### WORK REQUIRED
From the entries below, print exactly the span beginning with the line holding "1450x840 pixels." and ending with the line holding "Click the 添加文件", endpoints included, and skip any pictures.

(Records from a data collection)
*** Begin section ***

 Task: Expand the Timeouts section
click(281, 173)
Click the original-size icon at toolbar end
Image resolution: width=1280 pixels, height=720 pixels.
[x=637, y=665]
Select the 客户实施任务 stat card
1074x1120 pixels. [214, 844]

*** End section ***
*** Begin section ***

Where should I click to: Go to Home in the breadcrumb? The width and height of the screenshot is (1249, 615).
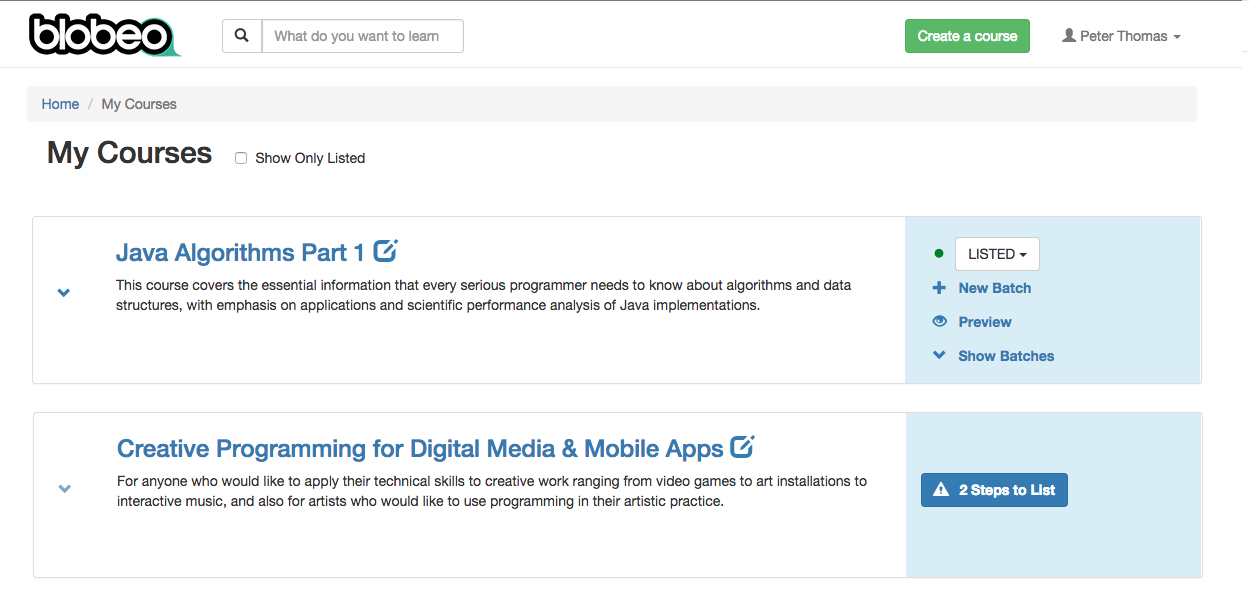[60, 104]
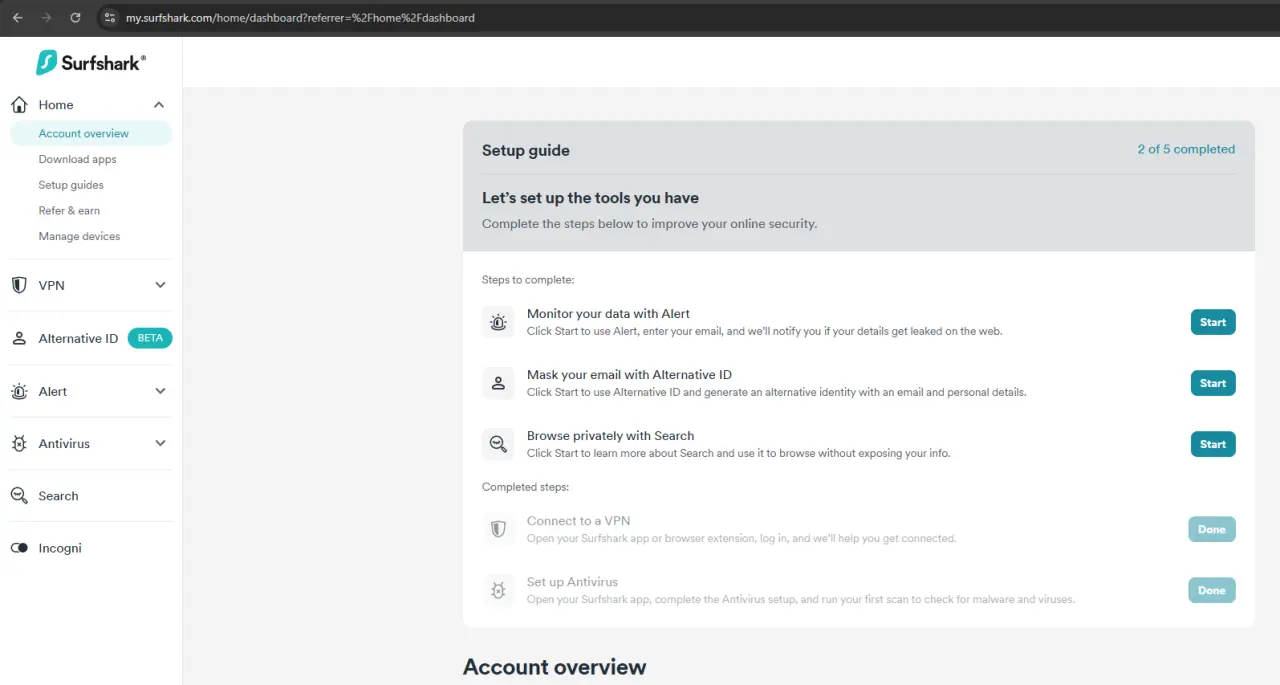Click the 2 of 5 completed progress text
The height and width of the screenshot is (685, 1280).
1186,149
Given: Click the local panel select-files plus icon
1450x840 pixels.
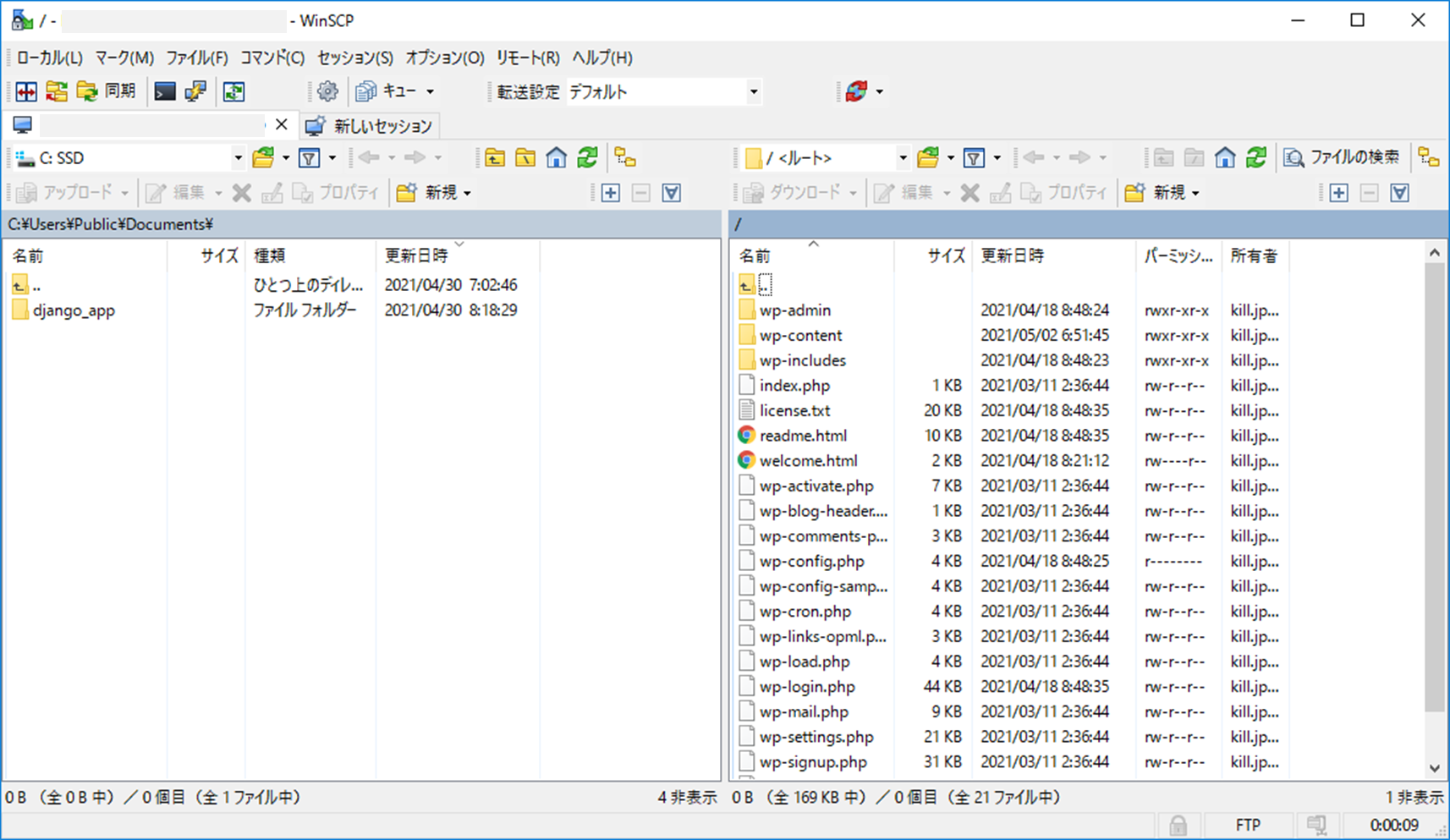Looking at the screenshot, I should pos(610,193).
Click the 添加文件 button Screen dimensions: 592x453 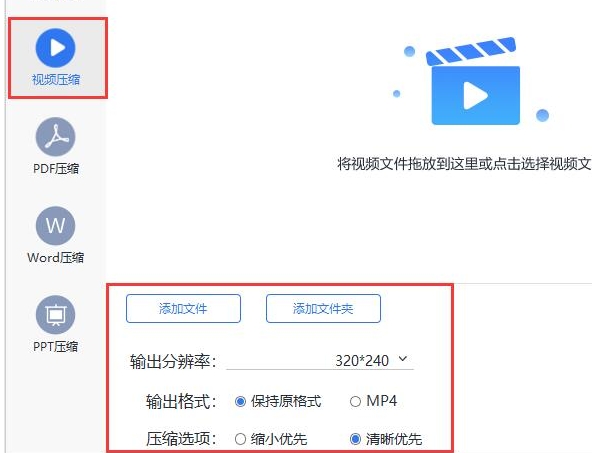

*** End section ***

### OUTPUT FOR THIS TASK
1450x840 pixels.
Looking at the screenshot, I should pos(610,193).
Click the 添加文件 button Screen dimensions: 592x453 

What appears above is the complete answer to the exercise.